Operating in a similar way to the automatic carpet cleaner, the robot has been developed out of an EU-funded project called HISMAR (Hull Identification System for Marine Autonomous Robotics) and is able to navigate its own way across the ship’s hull.
First, a map of the hull is automatically charted, recording the location of every weld, thickness change, rivet and indentation on the ship’s surface.
The robot is then magnetically attached to the ship’s side and sent off on its journey of the hull, following a planned route and cleaning as it goes.
Adjustable jets of pressurised sea water blast the marine growth off the surface of the ship, which is then sucked up into the main chamber.
Here, 150 litres of water a minute is filtered and the bio-fouling removed and rendered harmless to the local environment.
In this way, the ship’s robotic ‘vacuum’ can continuously roam the ship’s hull, preventing the build-up of slime and allowing it to travel through the water efficiently by cutting down on drag and hence reducing fuel consumption.
Newcastle University’s Prof Tony Roskilly, leading the project, said: ‘Marine growth on ships is a huge environmental and financial problem for the marine industry and HISMAR offers a unique solution to both of these.

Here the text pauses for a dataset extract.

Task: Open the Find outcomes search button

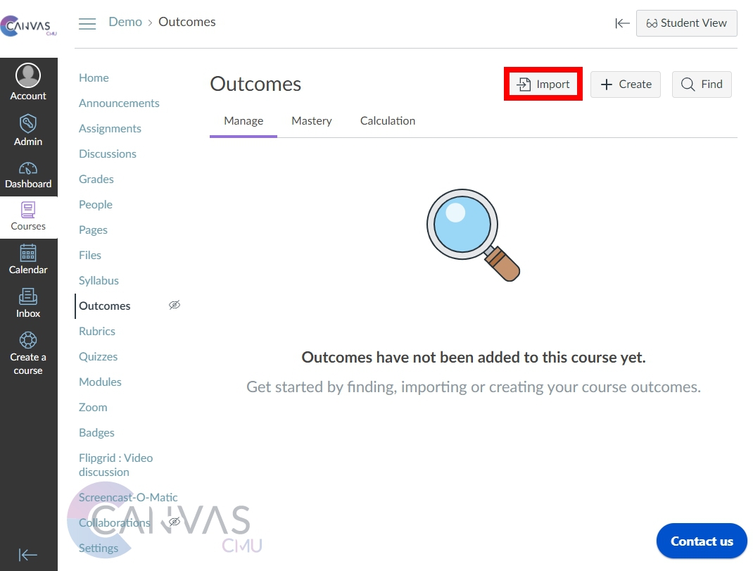Action: pos(702,84)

‘What we have created is a system that works totally independently – in or out of the water – and not only keeps the ship clean but also feeds back vital information about the hull’s condition.
‘Because the map it follows is so detailed, if there is a change to its path caused by corrosion or a crack in the steel then it feeds this information back. This means it can be used as an additional check on the seaworthiness of the ship’s hull or highlight potential future problems.
‘And because the drive module and navigational system are separate to the cleaning tools we hope that ultimately we will be able to fit it with different tools to carry out different tasks – such as stripping and painting the hull.’
Until the beginning of this year, ships used anti-fouling paints to protect them from the corrosive environment, with Tributyltin (TBT) added as a biocide to also prevent marine growth.
However, it was found to contaminate the surrounding water – having a serious detrimental impact on other marine life – and this summer it became illegal worldwide to use TBT anti-fouling coatings.
Newcastle University’s Jonathan Heslop, a researcher on the project, said: ‘All other developed cleaning or inspection systems currently available are remotely controlled during their operation, requiring highly skilled and experienced operators to effectively clean the hull, while the ship is out of operation and usually out of the water.
‘The advantage of the HISMAR robot is that it is an autonomous system so it can continue cleaning with the ship remaining in service – feeding back hull information as it does so – resulting in very little build-up of slime, reduced fuel costs and much less pollution.’
The HISMAR robot uses a novel optical dead-reckoning system in conjunction with a magnetic system to identify the location of surface and subsurface features to build up a detailed map of the ship’s hull.